# Problem to work on
Please repeat the records below exactly, but only from the line that contains "Presse (27, 2347)" onward, ending with the last line.

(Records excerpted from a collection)
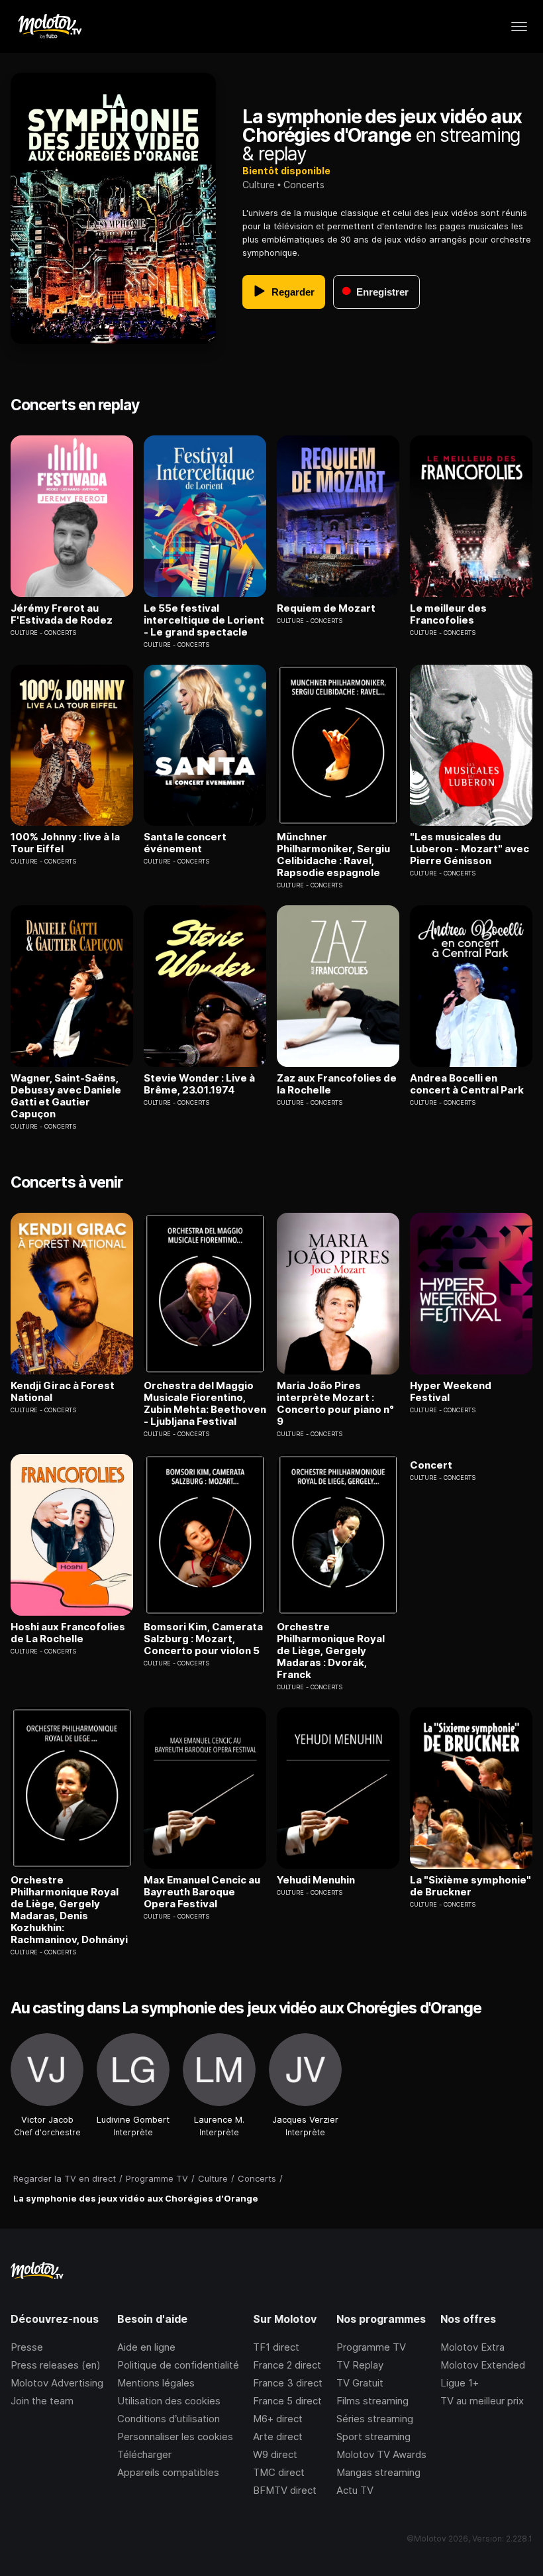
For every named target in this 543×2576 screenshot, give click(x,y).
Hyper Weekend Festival (450, 1392)
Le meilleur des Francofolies (448, 614)
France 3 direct (287, 2383)
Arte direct (278, 2436)
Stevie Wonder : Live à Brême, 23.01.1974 (199, 1084)
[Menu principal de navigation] (519, 26)
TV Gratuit (359, 2383)
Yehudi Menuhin (316, 1880)
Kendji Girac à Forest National (63, 1392)
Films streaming (372, 2400)
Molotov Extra (472, 2347)
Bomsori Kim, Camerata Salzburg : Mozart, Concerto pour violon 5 (203, 1639)
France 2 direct (287, 2365)
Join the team (42, 2400)
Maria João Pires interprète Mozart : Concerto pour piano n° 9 (335, 1404)
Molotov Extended (482, 2365)
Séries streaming (374, 2418)
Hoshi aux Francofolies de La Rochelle (68, 1633)
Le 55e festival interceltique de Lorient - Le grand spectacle (204, 620)
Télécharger (144, 2454)
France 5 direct (287, 2400)
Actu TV (354, 2490)
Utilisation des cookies (169, 2400)
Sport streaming (373, 2436)
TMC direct (279, 2472)
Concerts (303, 184)
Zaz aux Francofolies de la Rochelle (337, 1084)
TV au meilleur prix (482, 2400)
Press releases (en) (56, 2365)
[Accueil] (49, 26)
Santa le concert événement (185, 843)
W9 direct (275, 2454)
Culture (258, 184)
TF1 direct (276, 2347)
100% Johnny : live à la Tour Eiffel (65, 843)
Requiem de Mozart (326, 608)
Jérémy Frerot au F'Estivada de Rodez (62, 614)
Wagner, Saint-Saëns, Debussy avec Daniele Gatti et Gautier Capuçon (66, 1096)
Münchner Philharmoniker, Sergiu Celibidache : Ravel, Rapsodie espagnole (333, 855)
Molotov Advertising (57, 2383)
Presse (27, 2347)
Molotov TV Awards (381, 2454)
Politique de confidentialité (178, 2365)
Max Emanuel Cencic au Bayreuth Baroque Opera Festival (202, 1892)
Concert (431, 1465)
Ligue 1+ (459, 2383)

# Output for this exercise
Presse (27, 2347)
Molotov TV Awards (381, 2454)
Politique de confidentialité (178, 2365)
Max Emanuel Cencic au Bayreuth Baroque Opera Festival (202, 1892)
Concert (431, 1465)
Ligue 1+ (459, 2383)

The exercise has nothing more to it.